The halibut plate has become Sidney Street's Spencer buzzword dish—even if the main protein was raccoon, I'd still order it thanks to uni bisque (I'm already sold), clams, squid ink, and crab. I take a few bites and realize I don't even need all the components: just give me that perfectly cooked, buttery halibut topped in that uni sauce and I will be happy. This is going into my epicurean spank bank.
Sidney Street has introduced me to many ingredients, and it was here that I fell in love with scallops close to a decade ago. Since then, I've lost interest. My love has faded. Rarely does a scallop seduce me. Just when I thought I was out, they pull me back in...with creamed English peas, a mushroom conserva, morels galore, glazed pearl onions, and a miso jus. Yet another dish that tastes like Japan in Missouri in Spring (perhaps Nashan can open a restaurant with that theme and call it ミズーリ).A small intermezzo of blueberry mint sorbet arrives and we're off to the entree races. My plate is the rabbit porchetta, stuffed with rabbit merguez and wrapped in bacon, set over a bed of garbanzo bean ragout, morels, smoked kidneys, and a buttermilk broth. If you haven't had rabbit before, Sidney is the place to do it. It's almost like chicken...but better.
The squab & dumplings and beef cheek have been updated with the season and remain solid choices. The confit and grilled squab, accompanied by drop biscuits, citrus braised endives, and a lemongrass veloute is the most rustic of the dishes, and my least favorite of the three. I've never been much of a fan of traditional "chicken & dumplings", and found the dumpling bowl to be a little heavy and muted, especially compared to the other dishes.
If you're not doing the tasting and absolutely must eat beef, go for the cheeks instead of the steak. Pull apart tender meat over a fermented potato pancake with bone marrow vinaigrette. *Drops the mic*
I can't believe I used to be some loser who never ordered dessert. I shudder to think of all the sugar I've missed out on. The classic "Snicker Bar" and Carrot Cake haven't changed, which I won't whine about, because both are so goddamn good. The fact that I can eat the carrot cake over and over and be blown away each time should indicate just how good it is.
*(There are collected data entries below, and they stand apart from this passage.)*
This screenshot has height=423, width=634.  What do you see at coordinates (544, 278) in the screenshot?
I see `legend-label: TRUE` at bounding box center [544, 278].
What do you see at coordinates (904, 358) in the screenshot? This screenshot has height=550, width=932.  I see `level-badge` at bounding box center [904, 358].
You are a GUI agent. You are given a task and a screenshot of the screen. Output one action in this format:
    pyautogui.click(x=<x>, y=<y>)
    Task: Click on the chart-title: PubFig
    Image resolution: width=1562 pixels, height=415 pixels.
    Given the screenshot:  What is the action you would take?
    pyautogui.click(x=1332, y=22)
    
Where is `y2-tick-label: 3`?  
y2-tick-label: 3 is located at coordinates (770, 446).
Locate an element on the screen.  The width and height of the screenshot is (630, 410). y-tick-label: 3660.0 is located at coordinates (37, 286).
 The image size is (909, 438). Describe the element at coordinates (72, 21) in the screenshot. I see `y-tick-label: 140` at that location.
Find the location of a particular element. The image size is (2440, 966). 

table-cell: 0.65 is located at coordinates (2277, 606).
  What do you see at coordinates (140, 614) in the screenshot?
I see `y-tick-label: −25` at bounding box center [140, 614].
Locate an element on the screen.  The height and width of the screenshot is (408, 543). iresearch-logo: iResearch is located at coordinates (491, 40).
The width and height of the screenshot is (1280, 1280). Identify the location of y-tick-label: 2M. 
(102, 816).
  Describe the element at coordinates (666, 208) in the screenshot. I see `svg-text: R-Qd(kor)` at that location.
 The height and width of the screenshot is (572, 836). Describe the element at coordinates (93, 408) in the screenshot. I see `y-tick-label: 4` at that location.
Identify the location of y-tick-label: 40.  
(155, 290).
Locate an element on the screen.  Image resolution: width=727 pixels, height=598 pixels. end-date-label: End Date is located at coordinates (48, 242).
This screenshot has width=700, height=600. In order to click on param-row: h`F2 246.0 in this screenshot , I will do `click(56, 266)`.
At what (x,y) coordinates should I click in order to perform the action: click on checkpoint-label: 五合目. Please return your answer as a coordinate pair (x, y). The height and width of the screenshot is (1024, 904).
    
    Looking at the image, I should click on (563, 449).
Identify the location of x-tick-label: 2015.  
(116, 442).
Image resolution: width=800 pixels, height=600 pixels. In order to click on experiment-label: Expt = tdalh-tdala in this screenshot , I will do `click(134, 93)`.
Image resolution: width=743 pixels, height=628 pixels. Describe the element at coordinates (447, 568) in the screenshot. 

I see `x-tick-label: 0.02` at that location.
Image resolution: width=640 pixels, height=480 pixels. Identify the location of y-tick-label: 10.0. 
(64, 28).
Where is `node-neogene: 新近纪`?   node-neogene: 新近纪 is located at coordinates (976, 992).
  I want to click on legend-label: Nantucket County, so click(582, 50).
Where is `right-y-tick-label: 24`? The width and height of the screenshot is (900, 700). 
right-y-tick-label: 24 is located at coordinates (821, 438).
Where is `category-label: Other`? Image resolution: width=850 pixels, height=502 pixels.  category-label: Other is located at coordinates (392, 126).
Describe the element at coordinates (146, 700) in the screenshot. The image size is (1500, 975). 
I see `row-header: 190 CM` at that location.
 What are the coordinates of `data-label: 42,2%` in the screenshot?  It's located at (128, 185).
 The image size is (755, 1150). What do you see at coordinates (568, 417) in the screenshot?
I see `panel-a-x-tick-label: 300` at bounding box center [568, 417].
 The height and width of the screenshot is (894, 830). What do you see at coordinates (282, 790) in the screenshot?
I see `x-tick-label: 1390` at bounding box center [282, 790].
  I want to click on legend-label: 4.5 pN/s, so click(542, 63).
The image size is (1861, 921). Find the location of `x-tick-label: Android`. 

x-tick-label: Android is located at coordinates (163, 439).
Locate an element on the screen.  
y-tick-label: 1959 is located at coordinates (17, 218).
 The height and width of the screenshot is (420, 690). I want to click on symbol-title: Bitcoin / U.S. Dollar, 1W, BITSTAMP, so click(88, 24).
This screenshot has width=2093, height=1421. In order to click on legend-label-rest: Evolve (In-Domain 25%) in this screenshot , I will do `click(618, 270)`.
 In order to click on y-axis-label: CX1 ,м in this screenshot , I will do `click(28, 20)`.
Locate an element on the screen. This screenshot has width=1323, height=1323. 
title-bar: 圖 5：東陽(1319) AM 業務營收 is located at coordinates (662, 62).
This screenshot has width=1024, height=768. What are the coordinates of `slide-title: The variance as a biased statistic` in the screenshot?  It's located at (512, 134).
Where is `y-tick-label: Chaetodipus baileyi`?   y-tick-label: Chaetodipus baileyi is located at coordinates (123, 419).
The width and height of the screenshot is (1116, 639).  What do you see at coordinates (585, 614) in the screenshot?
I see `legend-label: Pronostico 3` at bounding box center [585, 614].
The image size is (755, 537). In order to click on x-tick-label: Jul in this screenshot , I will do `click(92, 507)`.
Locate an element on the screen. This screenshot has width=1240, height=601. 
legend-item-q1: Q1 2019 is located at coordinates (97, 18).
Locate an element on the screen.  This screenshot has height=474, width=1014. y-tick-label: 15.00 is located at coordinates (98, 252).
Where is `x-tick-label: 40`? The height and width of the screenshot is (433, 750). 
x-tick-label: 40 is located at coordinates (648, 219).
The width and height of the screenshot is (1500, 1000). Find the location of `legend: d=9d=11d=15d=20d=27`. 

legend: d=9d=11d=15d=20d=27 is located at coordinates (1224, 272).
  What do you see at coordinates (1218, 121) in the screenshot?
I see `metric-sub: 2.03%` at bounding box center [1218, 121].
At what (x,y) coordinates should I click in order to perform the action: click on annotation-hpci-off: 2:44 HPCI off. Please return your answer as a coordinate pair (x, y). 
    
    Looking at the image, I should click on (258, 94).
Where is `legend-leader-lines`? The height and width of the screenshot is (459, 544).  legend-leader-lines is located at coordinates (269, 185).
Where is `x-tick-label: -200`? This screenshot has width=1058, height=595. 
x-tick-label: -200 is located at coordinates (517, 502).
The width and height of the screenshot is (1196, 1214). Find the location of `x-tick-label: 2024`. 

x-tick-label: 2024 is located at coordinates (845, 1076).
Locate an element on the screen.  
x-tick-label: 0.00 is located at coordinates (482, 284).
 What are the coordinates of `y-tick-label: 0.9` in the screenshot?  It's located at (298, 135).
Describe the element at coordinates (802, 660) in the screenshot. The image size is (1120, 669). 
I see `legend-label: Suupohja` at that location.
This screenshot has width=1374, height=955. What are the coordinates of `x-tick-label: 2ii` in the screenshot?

The Zuggernaut is one helluva chef.
I hope I one day meet a woman who can satisfy me like that cake.
There's a new challenger to the Iron Throne of desserts though, it seems. As the server places a plate in front of me that looked like The Shire from Lord of the Rings, two things strike me: I am a loser for thinking of The Shire instantaneously and I am about to be eating matcha, aka green tea, aka one of my favorite things. All together, it has a black sesame butter cream, white chocolate matcha crumb, rhubarb compote, black sesame ice cream, matcha microwave cake, pickled rhubarb, and a matcha meringue.
It, like the rest of the meal, is glorious. After years of avoiding the tasting menu, that's what I'm doing from now on.